What to produce
From the line containing "Click the Knee row label" through the last line of the records below, output every line exactly as it appears, but leave out the pictures.
#### Records provided
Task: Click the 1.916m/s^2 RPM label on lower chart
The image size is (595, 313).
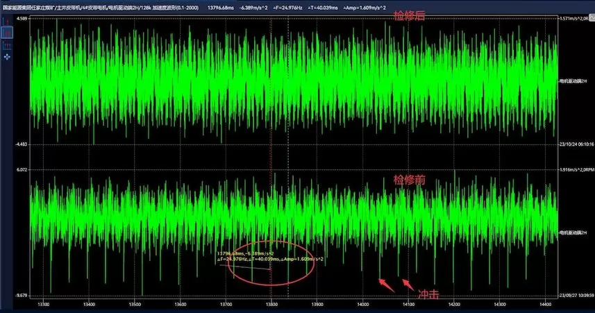Action: click(576, 170)
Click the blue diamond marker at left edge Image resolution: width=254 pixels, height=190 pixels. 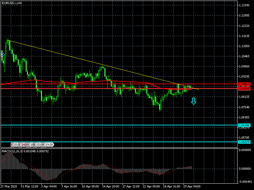coord(2,54)

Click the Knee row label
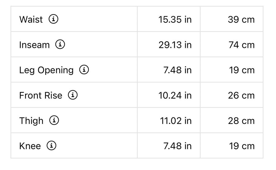point(30,146)
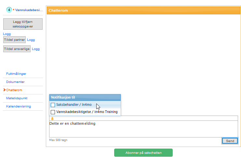
Task: Click into the chat message text area
Action: pyautogui.click(x=143, y=129)
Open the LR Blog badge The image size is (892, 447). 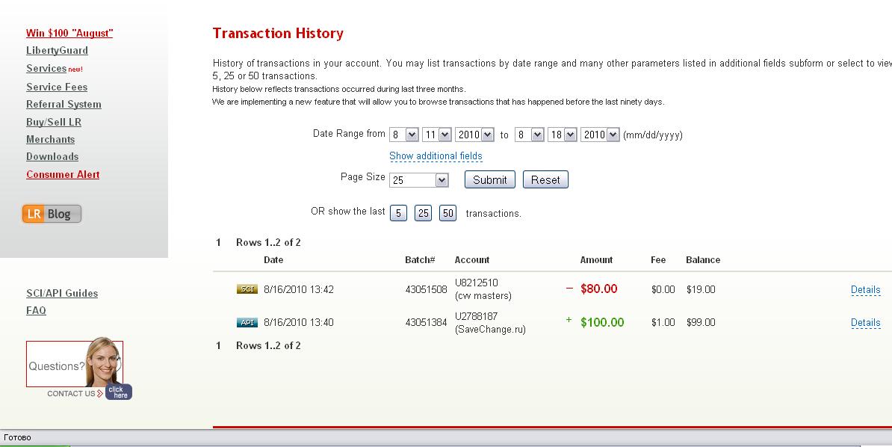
########
Exercise answer
Click the Knee row label
point(30,146)
Task: Click into the chat message text area
Action: pyautogui.click(x=143, y=129)
Open the LR Blog badge The image size is (892, 447). 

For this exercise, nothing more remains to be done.